Procrastination or lack of motivation tends to prevent succeeding with such changes.  I hear this statement often… “I just don’t want to mess up my kitchen!”  I encourage you to clean your Food Cookery if needed and try recipes using real food. Tomorrow we will talk about fake fats, the phony’s that you will want to avoid.  Stay tuned.

Tip or quote of the day:

“Procrastination is the most common manifestation of resistance because it’s the easiest to rationalize.  We don’t tell ourselves – I am never going to write a symphony.  Instead we say- I am going to write a symphony, I’m just going to start tomorrow.  Never forget: This very moment we can change our lives.  Sit down and start doing the work”. – Steven Pressfield

Take action today:

1.  Get into your Food Cookery (kitchen) and make something!

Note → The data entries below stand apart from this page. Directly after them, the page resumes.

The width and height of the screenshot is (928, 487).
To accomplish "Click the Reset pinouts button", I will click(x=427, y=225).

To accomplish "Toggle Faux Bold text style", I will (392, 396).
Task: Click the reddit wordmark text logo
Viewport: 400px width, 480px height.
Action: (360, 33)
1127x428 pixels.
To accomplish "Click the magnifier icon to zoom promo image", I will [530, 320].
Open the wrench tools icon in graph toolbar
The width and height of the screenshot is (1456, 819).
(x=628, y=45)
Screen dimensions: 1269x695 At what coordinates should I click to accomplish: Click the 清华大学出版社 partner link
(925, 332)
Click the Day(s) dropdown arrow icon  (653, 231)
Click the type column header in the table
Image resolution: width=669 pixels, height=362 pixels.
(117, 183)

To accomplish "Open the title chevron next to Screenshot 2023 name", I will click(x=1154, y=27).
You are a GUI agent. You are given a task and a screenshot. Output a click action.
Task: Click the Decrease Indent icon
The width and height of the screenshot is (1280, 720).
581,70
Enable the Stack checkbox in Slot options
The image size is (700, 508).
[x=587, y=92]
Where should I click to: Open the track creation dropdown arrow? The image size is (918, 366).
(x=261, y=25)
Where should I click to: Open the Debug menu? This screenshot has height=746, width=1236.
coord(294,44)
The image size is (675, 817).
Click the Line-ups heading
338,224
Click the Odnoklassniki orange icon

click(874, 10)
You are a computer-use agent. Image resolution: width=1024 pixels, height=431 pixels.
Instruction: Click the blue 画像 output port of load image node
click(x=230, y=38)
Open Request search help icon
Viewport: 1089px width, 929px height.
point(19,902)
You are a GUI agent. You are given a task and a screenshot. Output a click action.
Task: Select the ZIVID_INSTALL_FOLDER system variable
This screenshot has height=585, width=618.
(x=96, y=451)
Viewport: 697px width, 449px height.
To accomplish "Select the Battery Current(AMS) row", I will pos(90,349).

2.  Take note of your visible fat usage

3.  Start writing your symphony

 Peanut Carrot Dip

Mix peanut butter with purred carrots.  Homemade, baby food, or canned carrots, rinsed, drained and pureed will work.  Mix a percentage that tickles your taste.

For example:  70:30, 60:40, 50:50 ratios of peanut butter to pureed carrots.  This cuts way back on the FAT content.  Use as a dip for celery, mini shredded wheat, sliced apple rings or spread as peanut butter on a whole grain cracker.  Cinnamon can also be added.

2 T regular peanut butter = 22 g fat.